With an advanced real-time gross settlement (RTGS) system at its disposal, the central bank facilitates instantaneous transactions, bridging the physical and digital banking worlds.
Shaping the Future: How the Sela Ecosystem Operates
Central to the Sela framework, funding institutions are the nerve centers managing user accounts, streamlining the conversion process of the CBDC to tangible bank deposits or cash, and vice versa. A new entity, termed an access enabler, has been introduced.
Acting as a bridge between end-users and the banking system, these access enablers shoulder significant responsibilities like compliance to ‘Know Your Customer’ norms, transaction routing, and endorsing transactions.
However, the ultimate control remains with the end-users, who have the reins to their electronic wallets via encrypted keys.
What sets this ecosystem apart is its inclusive nature. By democratizing access to private financial institutions, the Sela ecosystem paves the way for heightened competition, invariably ushering in improved access for end-users.

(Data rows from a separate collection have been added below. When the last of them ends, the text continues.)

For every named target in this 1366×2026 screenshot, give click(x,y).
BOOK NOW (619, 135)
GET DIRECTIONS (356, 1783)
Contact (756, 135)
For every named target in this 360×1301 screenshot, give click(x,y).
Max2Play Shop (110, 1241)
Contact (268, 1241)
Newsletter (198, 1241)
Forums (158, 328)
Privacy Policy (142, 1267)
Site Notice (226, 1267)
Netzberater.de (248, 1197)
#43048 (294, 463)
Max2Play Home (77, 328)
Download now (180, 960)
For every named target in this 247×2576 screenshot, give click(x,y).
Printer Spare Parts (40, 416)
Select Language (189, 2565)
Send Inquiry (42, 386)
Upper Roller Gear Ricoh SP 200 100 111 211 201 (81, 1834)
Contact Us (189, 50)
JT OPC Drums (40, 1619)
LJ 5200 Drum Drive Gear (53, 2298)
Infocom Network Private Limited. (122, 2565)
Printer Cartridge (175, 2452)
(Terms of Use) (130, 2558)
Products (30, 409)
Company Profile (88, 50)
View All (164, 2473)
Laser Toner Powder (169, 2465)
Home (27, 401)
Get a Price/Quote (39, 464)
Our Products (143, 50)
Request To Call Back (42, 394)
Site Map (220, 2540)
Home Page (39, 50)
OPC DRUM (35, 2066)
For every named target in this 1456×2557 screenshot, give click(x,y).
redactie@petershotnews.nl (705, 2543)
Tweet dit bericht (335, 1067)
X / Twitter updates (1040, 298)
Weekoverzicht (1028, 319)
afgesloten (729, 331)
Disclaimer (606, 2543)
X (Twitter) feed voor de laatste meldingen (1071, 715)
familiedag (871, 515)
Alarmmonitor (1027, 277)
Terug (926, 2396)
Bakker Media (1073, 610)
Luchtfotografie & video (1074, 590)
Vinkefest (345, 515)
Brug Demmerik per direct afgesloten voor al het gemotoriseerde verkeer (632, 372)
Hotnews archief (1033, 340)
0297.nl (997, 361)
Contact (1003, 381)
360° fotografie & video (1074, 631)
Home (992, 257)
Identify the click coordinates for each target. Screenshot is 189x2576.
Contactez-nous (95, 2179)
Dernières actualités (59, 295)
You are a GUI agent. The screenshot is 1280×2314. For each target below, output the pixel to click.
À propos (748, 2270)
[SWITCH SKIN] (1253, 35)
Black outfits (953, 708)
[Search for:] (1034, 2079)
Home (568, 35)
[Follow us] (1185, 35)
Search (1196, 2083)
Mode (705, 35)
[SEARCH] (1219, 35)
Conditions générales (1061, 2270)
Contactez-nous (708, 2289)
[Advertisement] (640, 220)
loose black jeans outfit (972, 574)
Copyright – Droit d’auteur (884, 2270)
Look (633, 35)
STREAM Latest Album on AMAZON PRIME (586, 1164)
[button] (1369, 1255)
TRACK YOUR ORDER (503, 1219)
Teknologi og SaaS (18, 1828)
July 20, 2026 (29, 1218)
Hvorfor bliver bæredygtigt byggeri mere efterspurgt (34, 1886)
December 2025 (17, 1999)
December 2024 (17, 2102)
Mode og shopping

It’s worth noting the deliberate move to exclude tasks like account creation, record management, or fund control from the access enabler’s mandate.
By doing so, a considerable weight of regulatory scrutiny gets lifted off their shoulders. This fosters an environment where a broader spectrum of entities, ranging from SMEs and community centers to tech firms and charity organizations, can effortlessly participate in the CBDC landscape.
Furthermore, in this landscape, the conventional definition of financial institutions remains unaltered, encompassing banks, credit unions, and their ilk.
Interestingly, Project Sela has decoupled the necessity of being an account holder from utilizing institutions to transact CBDCs. Central banks are at the helm of settlements, empowering users to maintain undiluted control over their finances throughout their CBDC journey.
The road to CBDC perfection isn’t without its potholes. RTGS systems, despite their efficiency, present a significant bottleneck. Their limited operational hours and unsuitability for handling a myriad of small transactions pose critical challenges. The report hints at exploring potential technical interventions to navigate these hurdles.
In closing, the audacity of Project Sela’s endeavor cannot be understated. While the findings present a promising vista for the future of CBDCs, only time will determine how seamlessly these blueprints translate into real-world banking revolutions. Let’s just hope the financial world is ready for what’s coming.